O365? Outlook.com is terrible. Crazy a** js that doesn't mark messages as read with no discernible way to reliably trigger that, shows me the email message version from before spell check as I am waiting for it to send, super laggy, arcane hover triggered menus that want to do a million undocumented things, just to get an email address from an email chain, etc. The only two worse online experiences for me are logging in to att.com and trying to shop on homedepot.com. Microsoft should not be in a discussion with those two head-lice.
Your critique is coming from a sincere place, and acts as a harbinger of the troubles that users of Superpowered are also likely to face.
The trouble is that this kind of SNAFU is common when you are dealing with multi-application use cases, so this criticism is going to apply doubly to any new player in the space, including the topic of this discussion.
Correct, but my point was that there is room for said new player if that is the best we have right now. It is truly basically unusable for me on my device. I don't plan on getting a new device, but rather quitting the part time work that requires me to use that mess (along with so many other bad decisions they make, that make my work about 80% more time consuming than it should be).
So many different functions. My company is purely cloud and we use Google as much as possible, but we still have tons as we need a help desk, a task board, HR software, credential management, Office for some people, Udemy, etc.

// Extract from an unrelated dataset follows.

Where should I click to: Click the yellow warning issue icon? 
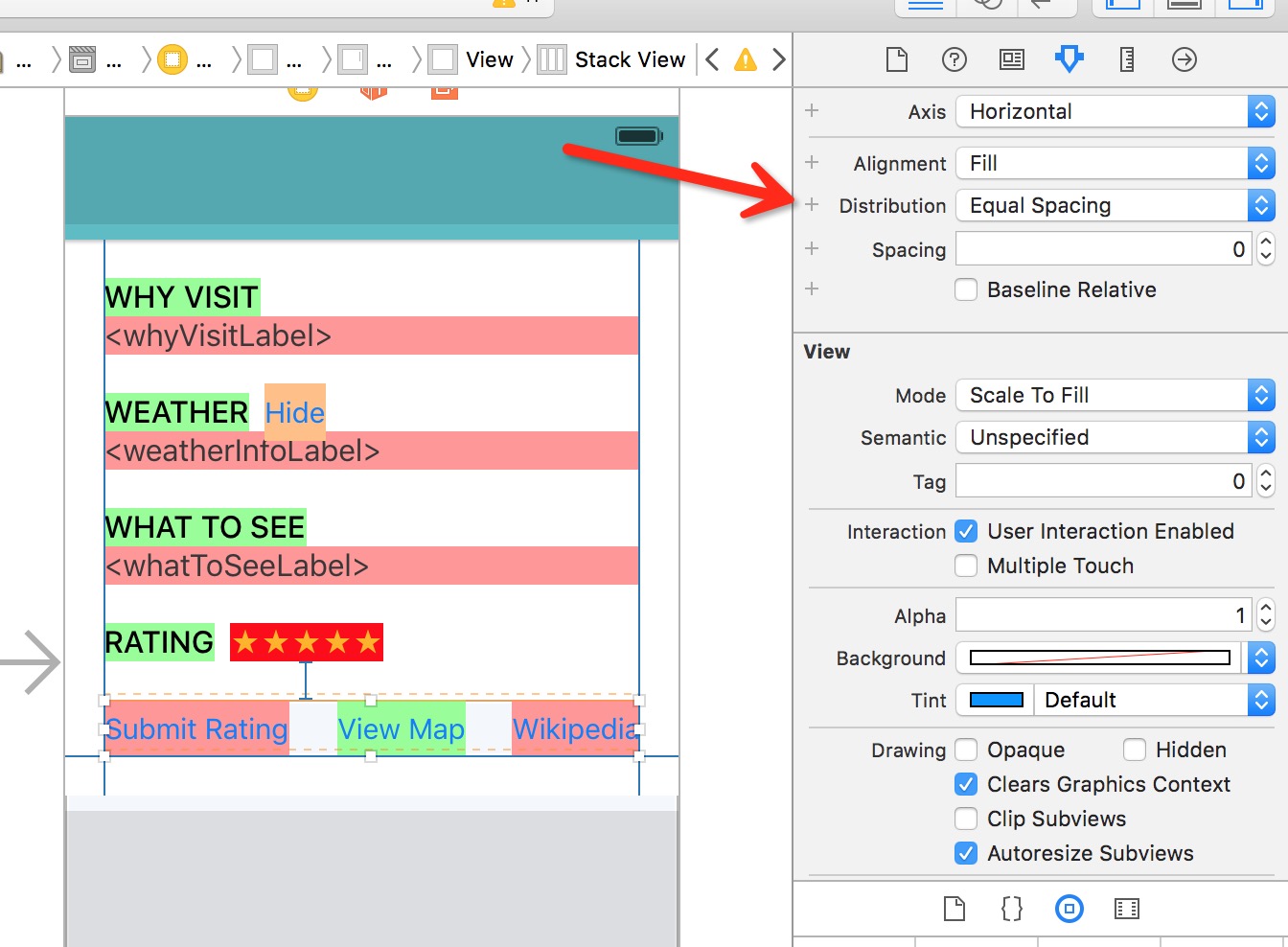(745, 60)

One, every subdivision of a company might have similar needs, but each one has niche table stakes that only one app provides. Case in point: Lawyers still use WordPerfect [1].
Two, and this is where I think Superpowered, the company in question, will stumble, is that every attempt to unify these disparate needs has ended up into a unholy giant mess of "Enterprisey" software that tries to be all things to all people. Inevitably there's at least one key area where it sucks to bad for the table stakes requirement of that user base that they never adopt it, strike out on their own, and now you're back to "why do we have so many apps?".
What's the alternative? You could try to centralize all of your apps onto Google or Microsoft or Zoho, but frankly if you want the best user experience, you have to work with several different companies.
>We’ve only solved a small part of a bigger problem. The SaaS platforms we use for work don't work well together. It shouldn’t take cycling through ten different apps and Chrome tabs to stay on top of everything.
>We’re now looking to bring Slack and GitHub into a unified notification inbox in the menu bar. We want to better organize everything you use as we’ve done with Google Calendar.